マンリウスは貴族でありながら、平民の側に移った最初の人だった。裁判が始まったが、反逆罪の証拠は提示されなかったようである。自宅で集会を開いただけでなく、反乱を呼びかける発言、黄金についての虚言が証拠とされたという記録は存在しない。にもかかわらず彼が重罪を宣告されたことは確かである。人々が裁判の結果を恐れたのは、マンリウスの行動が重罪に値したからではなく、裁判が特別な場所でおこなわれたからである。英雄的で偉大な行動をした者であっても、国王の権力を得ようとすれば、すべての功績を否定される。また人々から呪われるということを、マンリウスの裁判は教えている。
裁判が始まると、マンリウスは400人の市民に無利子でお金を貸したと語った。「そのおかげで、彼らは債権者に引き渡されれずにすにすみ、奴隷として売られずにすんだ」。続いてマンリウスは軍事的功績を数え上げ、殺害した30人の敵兵の遺品を証拠として差し出した。また40人の司令官から与えられた褒賞品を提示した。その中には守護神を象徴する王冠2個と軍功のあった兵士に与えられる王冠8個があった。さらに彼は市民たちを敵兵からから救ったと語った。その中には騎兵長官、C・セルヴィリウスがいると語ったが、セルヴィリウスは証人として出廷しなかった。マンリウスは戦場における功績を中心に彼の遠大な目的にふさわしい演説をした。彼は時折胸をたたき、輝かしい表現で自分の功績を語った。戦場で受けた傷の跡が荘厳に見えた。彼は繰り返しカピトルの丘を見上げ、危機にある自分を助けてくれるよう、ユピテルと他の神々に願った。自分が最悪の状態にある時、かつて自分に勇気を与えた神々がローマ市民に勇気を与えるよう、彼は祈った。最後に彼は審判員全員に呼びかけた。「カピトルの丘をしっかり見て、不滅の神々を見ながら、判決してください」。
兵役経験者はマルティウスの練兵場に集まり、百人隊ごとに判決しようとしていた。マンリウスを擁護する市民はカ後ろを向いてカピトルの丘に向かって手を伸ばし、神々に祈った。マンリウスの英雄的行為を思い出させる丘が見えないようにしない限り、これらの人々の呪縛を解けない、と護民官は思った。兵役経験者の頭はマンリウスの英雄的な行為と善行でいっぱいで、マンリウスに有罪の投票をするはずがなかった。投票は翌日に持ち越された。兵士経験者はフルメンタン門(北端の門)の外のぺテリンの森に集められた。この場所から、カピトルの丘は見えなかった。

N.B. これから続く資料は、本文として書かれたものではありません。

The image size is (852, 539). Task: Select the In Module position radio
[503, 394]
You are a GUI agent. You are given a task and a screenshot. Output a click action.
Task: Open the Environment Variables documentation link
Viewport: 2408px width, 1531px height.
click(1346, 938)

  (日本訳注:これまで北端の門といえば、コリナ門であったが。コリナ門と対をなす形で、フルメンタン門があった。東にコリナ門、西にフルメンタン門である。フルメンタン門は現在のポポロ門である。)
カピトルの丘が見えない場所の集会でマンリウスの有罪が確定した。人々はマンリウスの訴えに心を閉ざし、恐ろしい刑を票決した。審判員である市民にとってぞっとする判決だった。信頼できる記録によれば、実は市民が票決したのではなく、反逆罪を裁くため二人の特別裁判官が任命され、彼らの決定に従い、護民官がマンリウスをタルペイアの崖から投げ落としたのである。マンリウスの比類ない栄光の場所であった崖が、彼の処刑の場所となった。彼の死後、二つの汚名が彼に与えられた。まず国家が彼を人非人として扱った。マンリウスの家はお金の神ユノーの神殿と硬貨の鋳造所の近くにあったので、今後貴族はカピトルの丘と砦に住んではならないことになった。次にマンリウスの親族が彼の名前を忌み嫌い、今後生まれる子供はマルクス・マンリウスという名前にしてはいけないと決めた。これがマンリウスの最後だった。自由な国に生まれなければ、彼は偉大な人物として人生を終えたかもしれない。暴君が誕生する危険がなくなると、人々は、マンリウスの良い点だけを思い出し、彼を失ったことを残念に思った。間もなく、疫病が流行し、多くの市民が死んだ。疫病の原因はわからなかったが、多くの人がマンリウスを処刑したからだと思った。カピトルの丘はマンリウスの血で呪われている、と彼らは考えた。「神々は目の前でマンリウスが処刑されるのを見て、不愉快に違いない。マンリウスは神々の神殿を救ったのだから」。
【21章】
疫病の後ローマは食料が不足した。二つの災難を経験した市民たちの間で、来年は複数の戦争が起きるという噂が広まった。年末に執政副司令官が選ばれた。L・ヴァレリウス(4回目の就任)、A・マンリウス、Ser・スルピキウス、L・ルクレティウス、L・アエミリウス、M・トレボニウスが選ばれた。マンリウス、スルピキウス、ルクレティウス、アエミリウスは3回目の就任だった。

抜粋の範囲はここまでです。